#### [EXTRAIT RETENU]

-*-

Certains acteurs estiment nécessaire une évolution réglementaire sous la forme, pourquoi pas, d’un cadre légal parallèle autorisant l’ordonnance totalement dématérialisée, c’est du moins ce qu’espère Guillaume Gobert, fondateur et dirigeant de la société Ordoclic. Ce second cadre permettrait ainsi de développer des services complémentaires, le suivi de délivrance, la signature électronique etc… Mais la CNAM n’a ni confirmé ni infirmé l’arrivée prochaine d’un tel cadre légal.

-*-

#### [CONSIGNES DE TRAVAIL]
1. Recopiez fidèlement l'extrait sur l'ordonnance dématérialisée, de « Certains acteurs estiment » à « tel cadre légal. ».
2. Relevez tous les noms propres qui figurent dans l'extrait sur l'ordonnance dématérialisée.
3. D'après l'extrait sur l'ordonnance dématérialisée, quelles fonctions Guillaume Gobert occupe-t-il ?
Appuyez-vous uniquement sur l'extrait sur l'ordonnance dématérialisée.

#### [DONNÉES FOURNIES]

-*-

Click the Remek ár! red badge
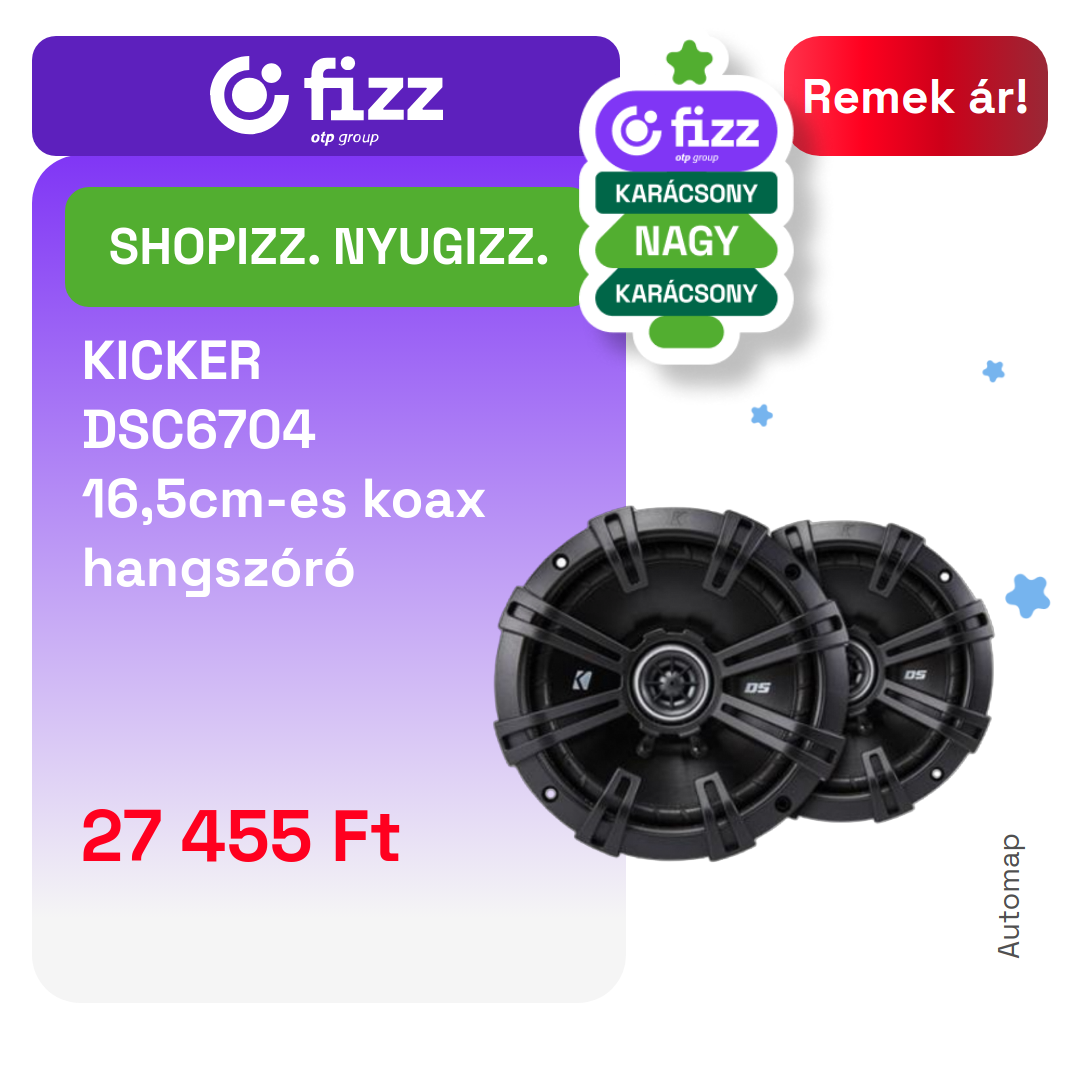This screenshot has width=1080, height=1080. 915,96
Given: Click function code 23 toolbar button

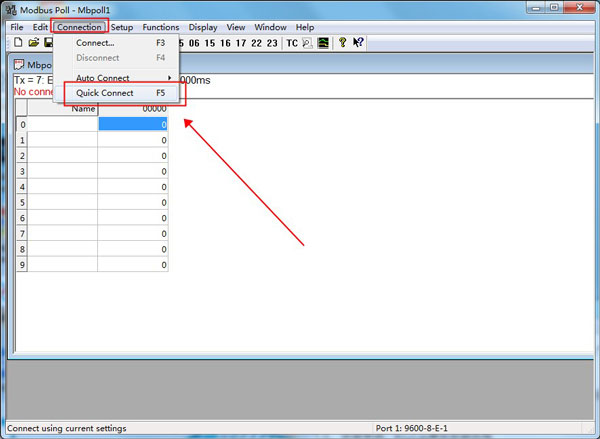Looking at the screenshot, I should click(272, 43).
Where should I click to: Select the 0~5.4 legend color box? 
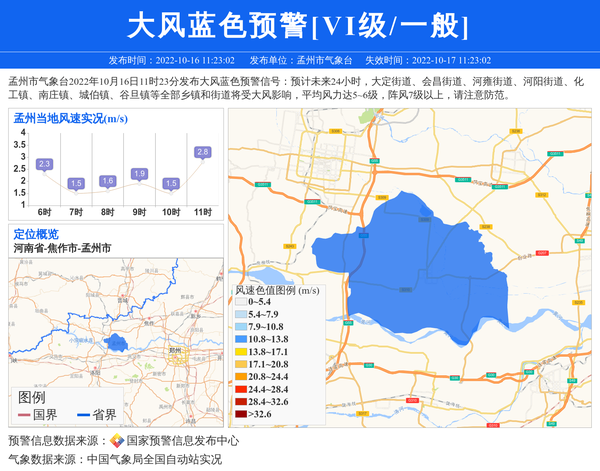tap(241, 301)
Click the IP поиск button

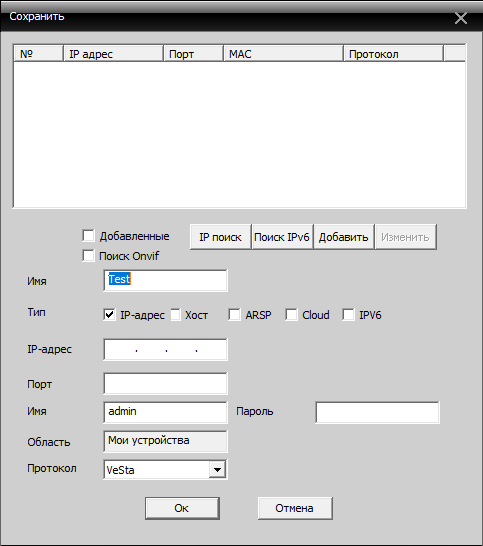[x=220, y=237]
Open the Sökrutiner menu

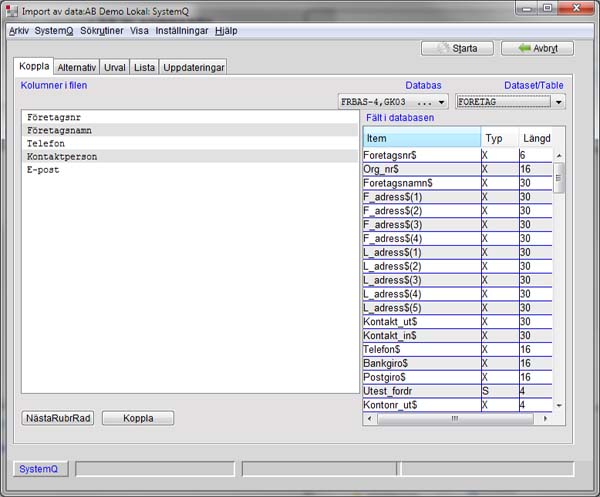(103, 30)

-*-

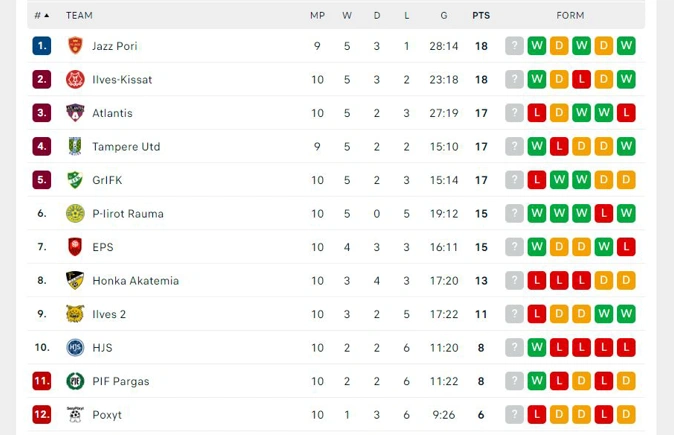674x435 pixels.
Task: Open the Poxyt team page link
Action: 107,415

-*-

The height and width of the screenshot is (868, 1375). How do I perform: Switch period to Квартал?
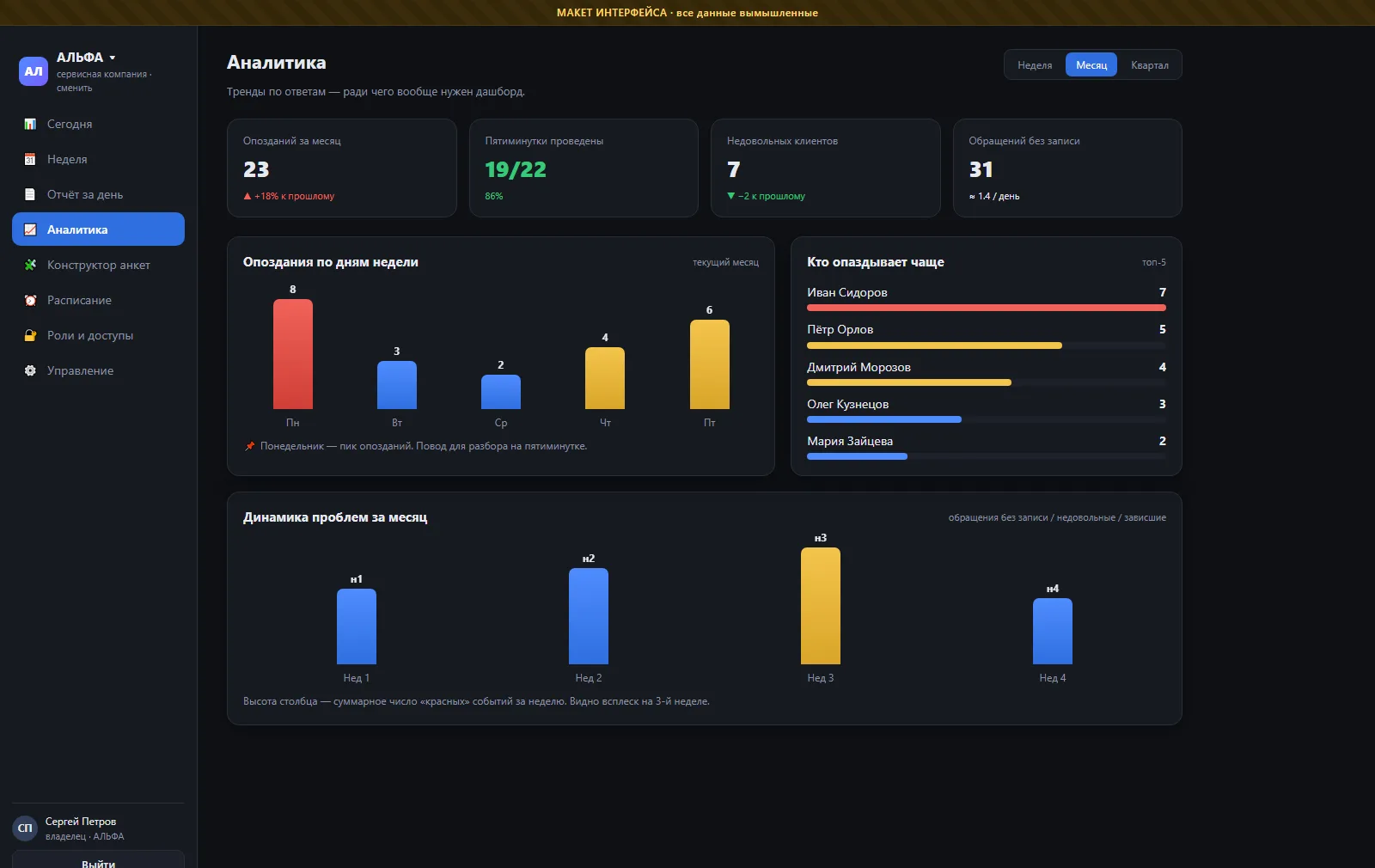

-*-

#### [RÉPONSES PAR CONSIGNE]
1.
Certains acteurs estiment nécessaire une évolution réglementaire sous la forme, pourquoi pas, d’un cadre légal parallèle autorisant l’ordonnance totalement dématérialisée, c’est du moins ce qu’espère Guillaume Gobert, fondateur et dirigeant de la société Ordoclic. Ce second cadre permettrait ainsi de développer des services complémentaires, le suivi de délivrance, la signature électronique etc… Mais la CNAM n’a ni confirmé ni infirmé l’arrivée prochaine d’un tel cadre légal.

2. Guillaume Gobert, Ordoclic, CNAM

3. Il est fondateur et dirigeant de la société Ordoclic.